▶ [DATASET RECORDS]
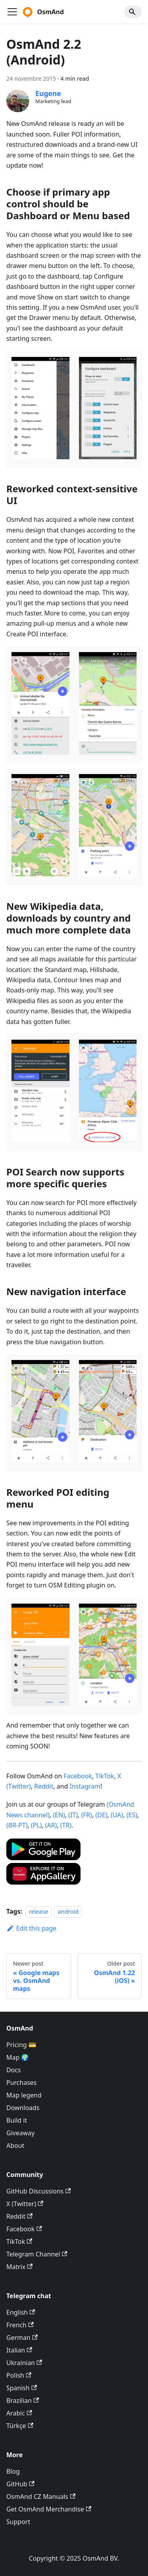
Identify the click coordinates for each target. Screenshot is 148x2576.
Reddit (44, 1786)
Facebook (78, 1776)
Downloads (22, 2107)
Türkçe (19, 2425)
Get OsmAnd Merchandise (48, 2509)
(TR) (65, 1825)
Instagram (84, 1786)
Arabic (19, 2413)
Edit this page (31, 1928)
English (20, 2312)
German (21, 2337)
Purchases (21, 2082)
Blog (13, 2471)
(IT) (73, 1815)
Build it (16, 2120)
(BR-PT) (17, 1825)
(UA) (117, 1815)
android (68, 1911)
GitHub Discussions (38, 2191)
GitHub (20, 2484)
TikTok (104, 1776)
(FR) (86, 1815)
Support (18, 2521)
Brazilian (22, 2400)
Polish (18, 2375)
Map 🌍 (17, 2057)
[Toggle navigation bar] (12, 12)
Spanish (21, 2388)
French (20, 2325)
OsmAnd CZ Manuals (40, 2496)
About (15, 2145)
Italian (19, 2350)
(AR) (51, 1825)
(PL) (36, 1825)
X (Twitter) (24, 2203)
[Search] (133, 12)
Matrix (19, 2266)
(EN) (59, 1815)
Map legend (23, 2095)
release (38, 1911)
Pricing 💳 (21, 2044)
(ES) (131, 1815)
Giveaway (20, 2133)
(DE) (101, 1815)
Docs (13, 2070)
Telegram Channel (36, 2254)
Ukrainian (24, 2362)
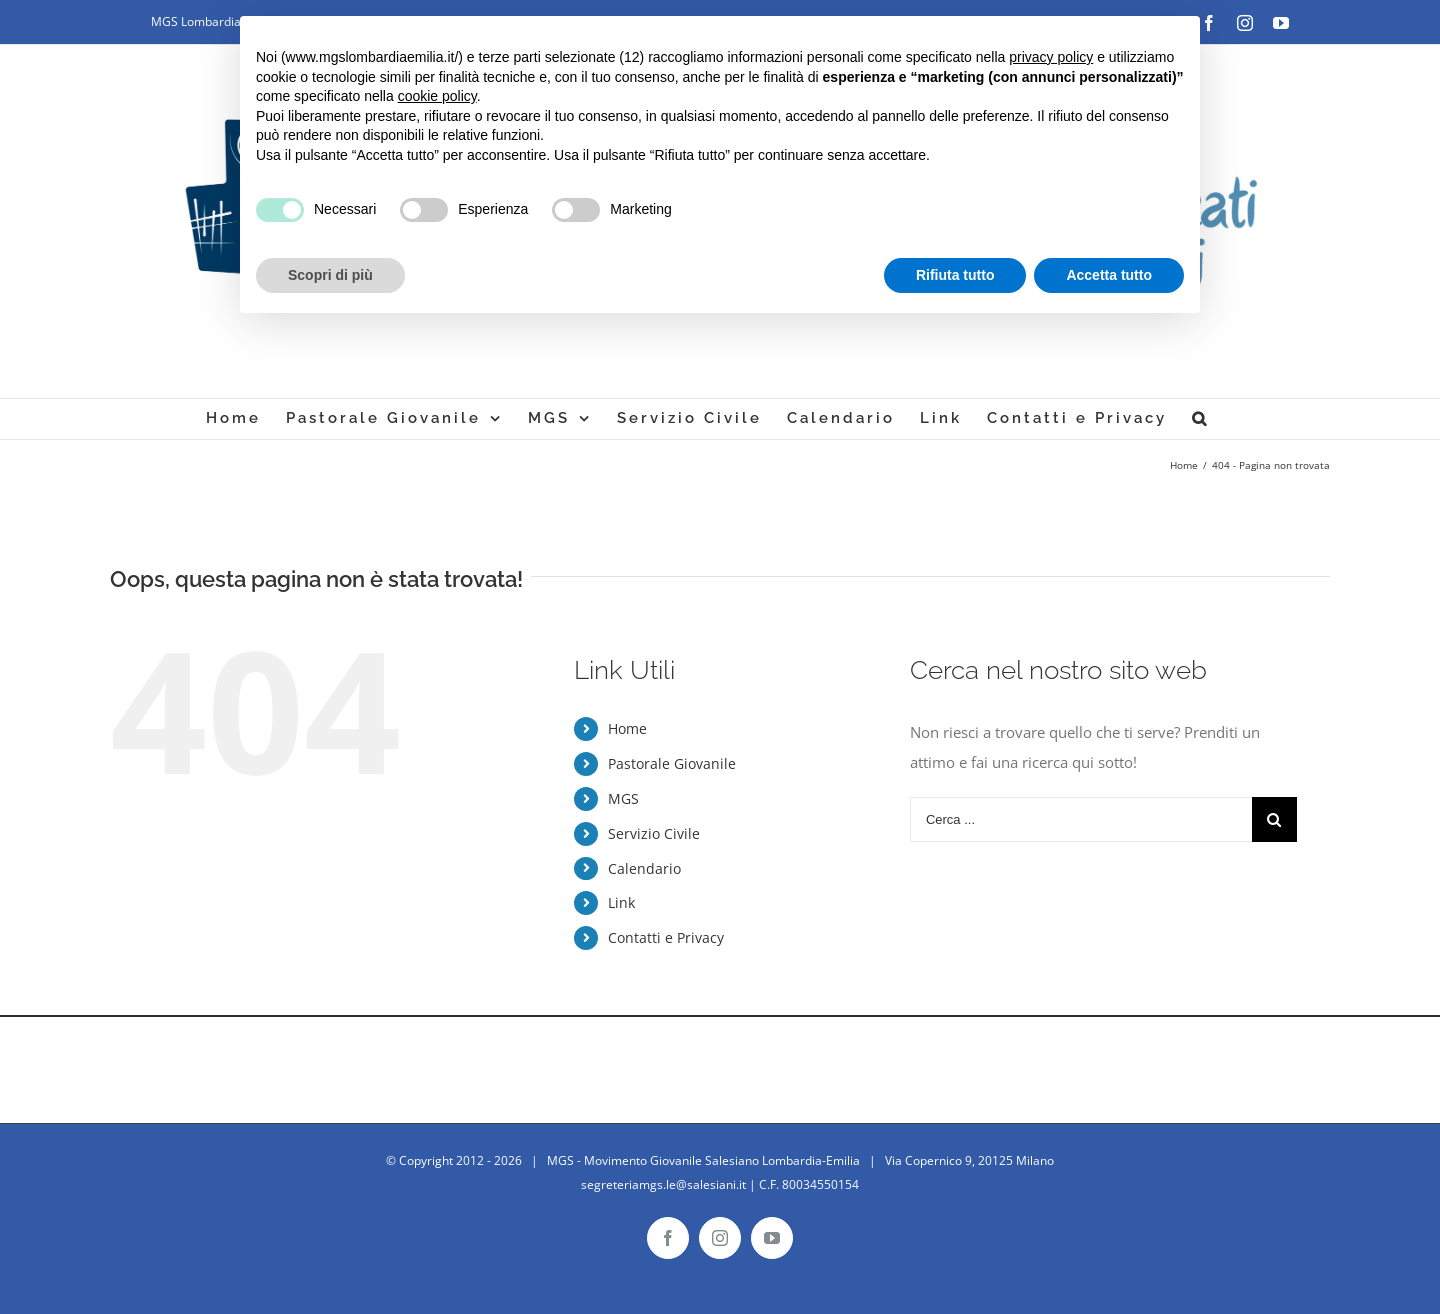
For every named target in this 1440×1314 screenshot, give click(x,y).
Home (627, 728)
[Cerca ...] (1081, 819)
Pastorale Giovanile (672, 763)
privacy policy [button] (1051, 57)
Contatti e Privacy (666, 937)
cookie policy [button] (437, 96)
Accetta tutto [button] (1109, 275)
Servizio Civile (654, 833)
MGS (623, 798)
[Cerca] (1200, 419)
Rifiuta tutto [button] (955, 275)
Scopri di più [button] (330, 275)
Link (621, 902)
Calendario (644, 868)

▶ [REQUIRED TASK]
Rewrite all the entries above with each "GitHub" replaced by "GitLab" and everything else left as it is. Leave the pictures out.

▶ [WORKED ANSWER]
Identify the click coordinates for each target. Screenshot is 148x2576.
Reddit (44, 1786)
Facebook (78, 1776)
Downloads (22, 2107)
Türkçe (19, 2425)
Get OsmAnd Merchandise (48, 2509)
(TR) (65, 1825)
Instagram (84, 1786)
Arabic (19, 2413)
Edit this page (31, 1928)
English (20, 2312)
German (21, 2337)
Purchases (21, 2082)
Blog (13, 2471)
(IT) (73, 1815)
Build it (16, 2120)
(BR-PT) (17, 1825)
(UA) (117, 1815)
android (68, 1911)
GitLab Discussions (38, 2191)
GitLab (20, 2484)
TikTok (104, 1776)
(FR) (86, 1815)
Support (18, 2521)
Brazilian (22, 2400)
Polish (18, 2375)
Map 🌍 (17, 2057)
[Toggle navigation bar] (12, 12)
Spanish (21, 2388)
French (20, 2325)
OsmAnd CZ Manuals (40, 2496)
About (15, 2145)
Italian (19, 2350)
(AR) (51, 1825)
(PL) (36, 1825)
X (Twitter) (24, 2203)
[Search] (133, 12)
Matrix (19, 2266)
(EN) (59, 1815)
Map legend (23, 2095)
release (38, 1911)
Pricing 💳 (21, 2044)
(ES) (131, 1815)
Giveaway (20, 2133)
(DE) (101, 1815)
Docs (13, 2070)
Telegram Channel (36, 2254)
Ukrainian (24, 2362)
For every named target in this 1440×1314 screenshot, give click(x,y).
Home (627, 728)
[Cerca ...] (1081, 819)
Pastorale Giovanile (672, 763)
privacy policy [button] (1051, 57)
Contatti e Privacy (666, 937)
cookie policy [button] (437, 96)
Accetta tutto [button] (1109, 275)
Servizio Civile (654, 833)
MGS (623, 798)
[Cerca] (1200, 419)
Rifiuta tutto [button] (955, 275)
Scopri di più [button] (330, 275)
Link (621, 902)
Calendario (644, 868)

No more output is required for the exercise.